Louis Ferenc Puskas Fenton (born 3 April 1993) is a New Zealand professional footballer who plays for National Premier Leagues Queensland club Lions FC.

Early life
Fenton, whose mother is Hungarian and whose father is a postman, is named after Hungarian international Ferenc Puskás.

Club career
Fenton grew up in Tawa, playing for Tawa College and Tawa AFC before heading abroad for a brief stint in the Victorian Premier League with clubs St Albans Saints and Melbourne Knights. He lived during this time in Kings Park, in Melbourne's western suburbs, where he supported the Western Bulldogs Football Club.
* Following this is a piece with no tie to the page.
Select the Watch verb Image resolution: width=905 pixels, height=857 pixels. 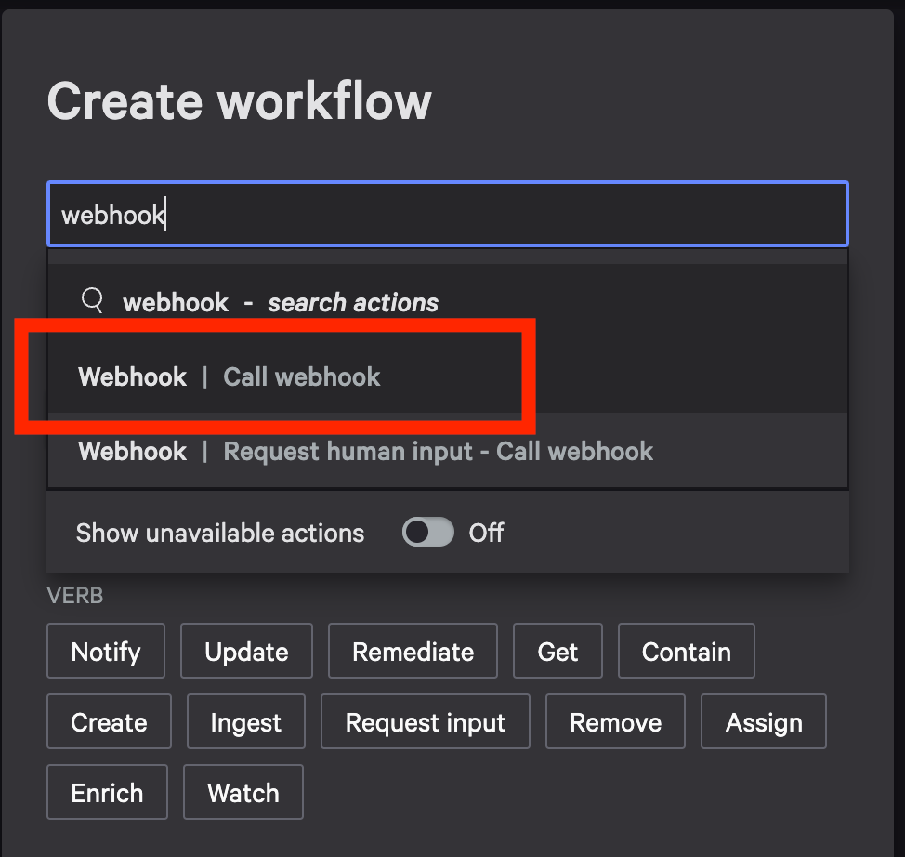click(x=243, y=792)
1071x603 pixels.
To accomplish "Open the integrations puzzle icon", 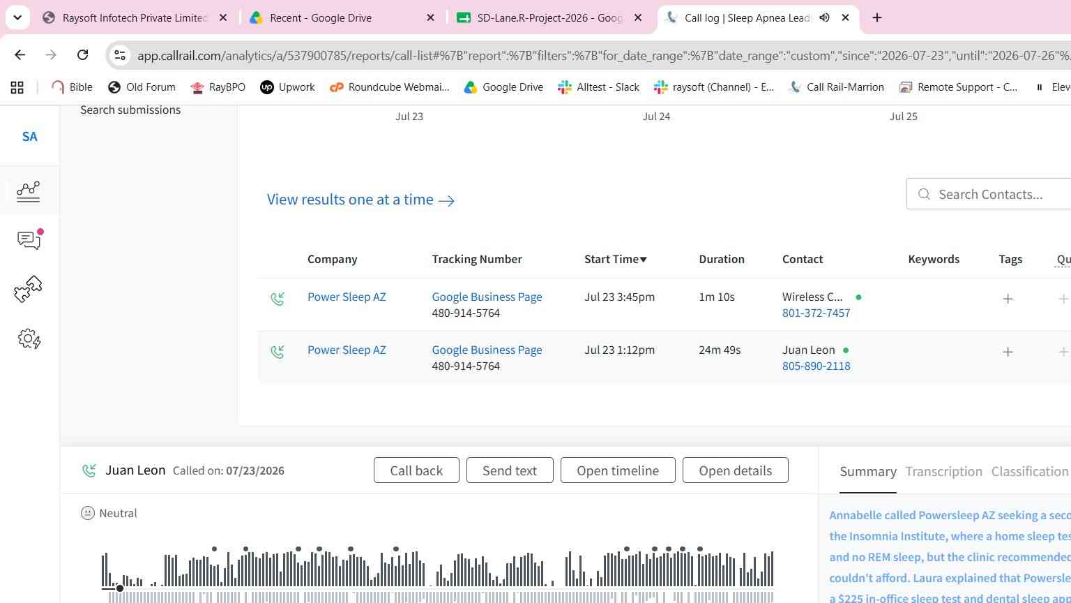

He scored on his senior professional debut in an A-League match against Sydney FC on 6 October 2012 with a spectacular diving header, courtesy of a Manny Muscat cross. Fenton made 10 starts for the Phoenix in 2013–14 before being sidelined for the year due to a dislocated shoulder suffered in a 3–1 away win to the Western Sydney Wanderers.

In September 2017, Fenton moved to Team Wellington.

In January 2018, Fenton signed again with Melbourne Knights

In July 2018, Fenton rejoined the Wellington Phoenix for the 2018–19 season.

In May 2022, Fenton announced his retirement.

International career

Fenton represented New Zealand under 20s at the 2013 OFC U-20 Championship in Fiji. He was voted the player of the tournament as he helped the team qualify for the 2013 FIFA U-20 World Cup in Turkey.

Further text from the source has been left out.